It can be a challenge exercising outdoors during the first hot days of spring or summer. Even working out at an intensity you’re comfortable with can fatigue you quickly when temperatures are high. Fortunately, your body has the ability to adapt to the demands heat places on your body. Through a process called heat acclimatization, your body makes adjustments and gradually adapts to exercising in the heat. How does this adaptation take place, and how long does it take?
Heat Acclimatization: How Your Body Adapts to Exercising in the Heat
When you work out in a hot environment, your muscles tire faster, and exercise that normally would not seem overly strenuous feels more difficult. Fortunately, over time your body makes physiological adjustments that reduce the stress of working out in the heat.
Some of these changes include a reduction in heart rate and an increase in plasma volume. This increase in plasma volume helps your body store more heat without a rise in core body temperature. It also helps to maintain blood pressure and blood volume as the body loses fluids by sweating.
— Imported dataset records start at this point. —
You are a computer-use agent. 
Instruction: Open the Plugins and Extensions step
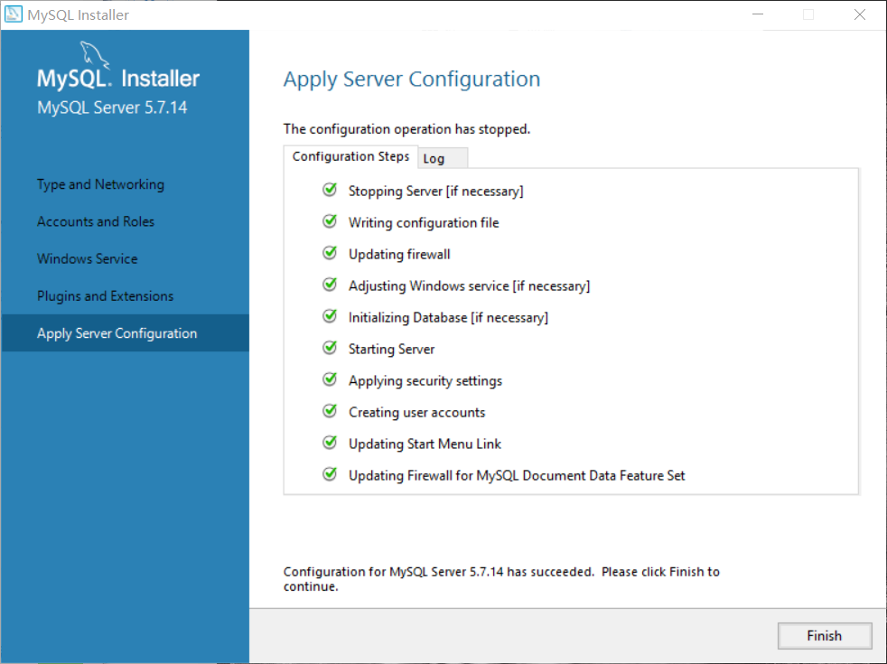pyautogui.click(x=105, y=295)
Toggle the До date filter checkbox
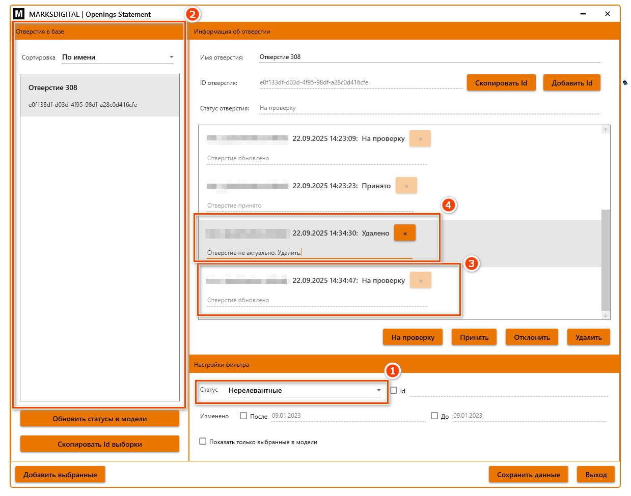 tap(434, 416)
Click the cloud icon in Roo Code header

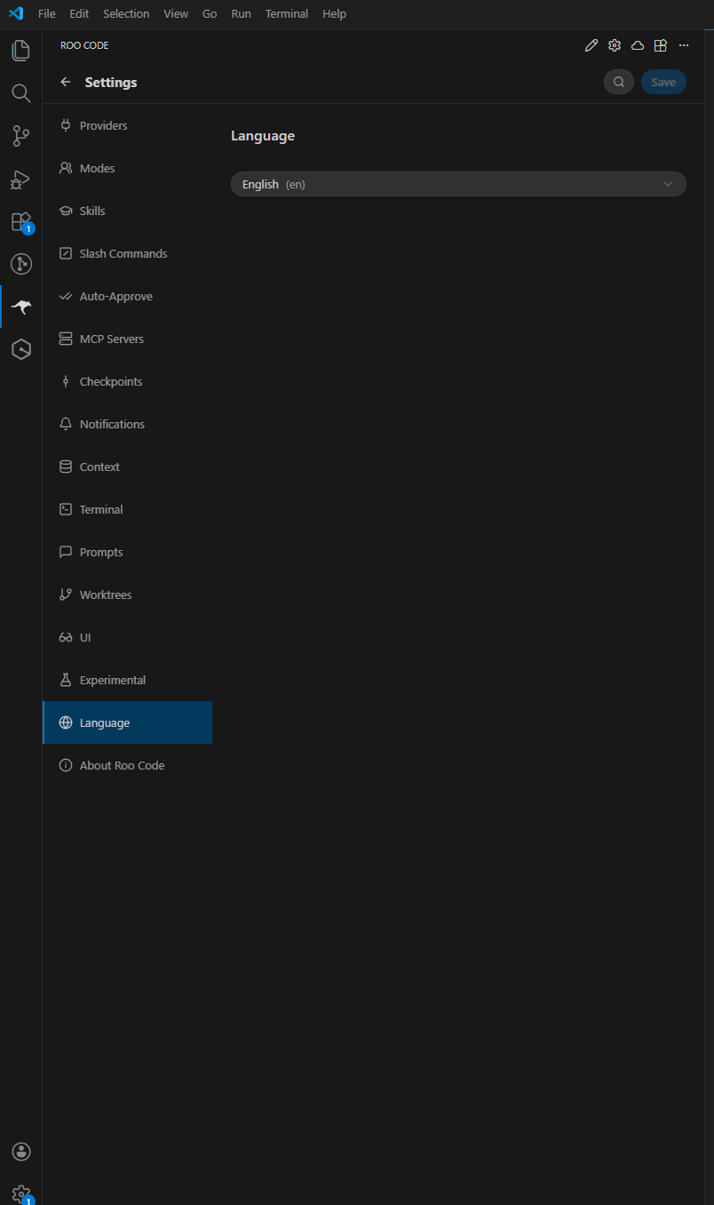(638, 45)
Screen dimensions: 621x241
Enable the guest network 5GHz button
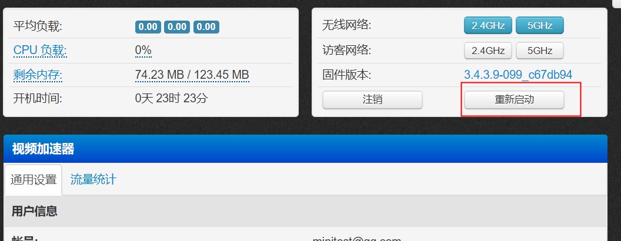click(x=539, y=51)
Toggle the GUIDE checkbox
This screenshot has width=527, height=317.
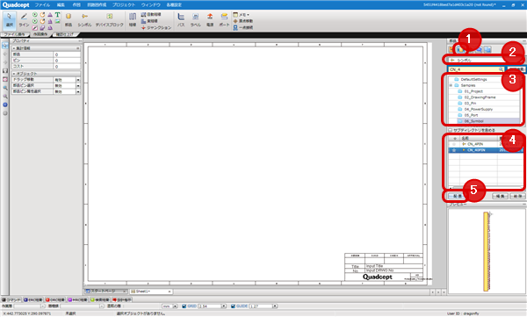pyautogui.click(x=233, y=306)
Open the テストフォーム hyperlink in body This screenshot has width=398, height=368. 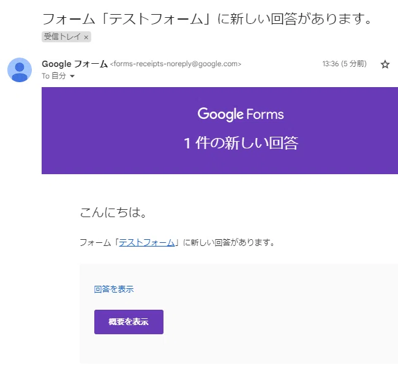[147, 243]
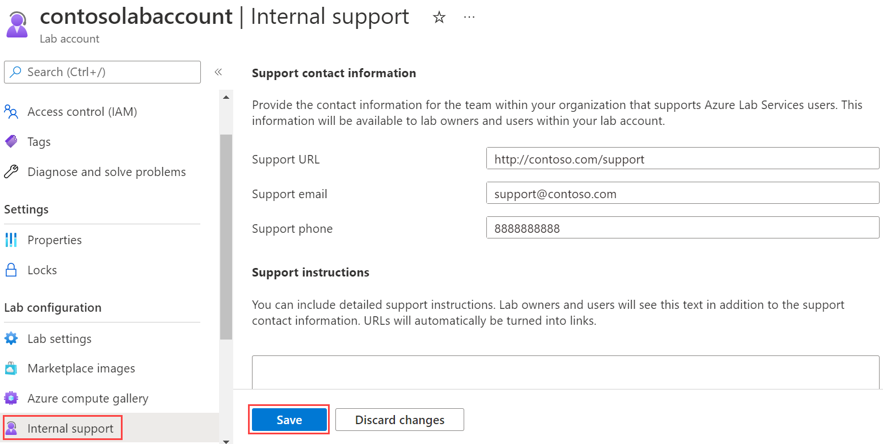Click the Access control (IAM) icon
The image size is (883, 444).
(11, 112)
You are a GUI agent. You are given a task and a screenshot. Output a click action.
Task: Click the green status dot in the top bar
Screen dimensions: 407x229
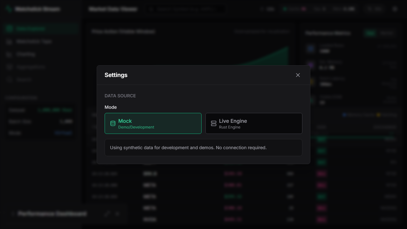[x=284, y=9]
Another way your body adjusts to exercising in the heat is by becoming a better sweater. As you adapt to exercising in hot weather, sweating occurs earlier, and the rate of sweating is increased. This helps to reduce core body temperature, making your workout more pleasant and reducing the risk of heat-related illness. The amount of sodium and chloride lost in sweat is also reduced as part of the heat adaptation process.
When you work out in hot weather, your body also makes more heat shock proteins. These are special proteins produced during times of stress. They help to protect your cells against heat-related injury.
How Long Does It Take to Adapt to Exercising in the Heat?
Heat acclimatization is a fairly rapid process. The reduction in heart rate and increase in plasma volume begins within a few days, and usually within 5 days of exercising in the heat, your workout will feel easier. Your ability to sweat almost doubles within 10 days of exercising in the heat, and it becomes more dilute with less loss of sodium and chloride. You usually fully adapt to exercising in hot weather within 10 to 14 days.
The key to becoming heat acclimated is to raise your core body temperature so these adaptations can take place. You can partially heat acclimate in a cool environment by working out at an intensity greater than 50% of your V02 max for several weeks. This is enough to raise your core body temperature and cause your body to adapt to some degree. People who have a higher V02 max usually adapt to exercising in heat more rapidly.
Exercising in a cool environment even at an intensity that raises your core body temperature isn’t enough to completely acclimate your body to heat. The best way is to train in a hot environment. To be safe, start with ten-minute sessions, and gradually increase the duration of your workout to an hour or more. By doing this, your body should fully adapt to exercising in the heat in about 2 weeks. Always drink adequate fluids when exercising in hot weather. Once your body had adapted, it’s important to exercise in the heat during at least some of your workouts. You lose these adaptations rapidly once you return to exercising in a cooler environment.
The bottom line?
Be safe when working out in the heat, and know the symptoms of heat-related illness. Fortunately, heat acclimatization will make working out in hot weather easier and safer.
References:
Exercise Physiology. Fifth edition. McArdle, Katch, and Katch. 2001.
Exercise Physiology. Seventh edition. Powers and Howley. 2009.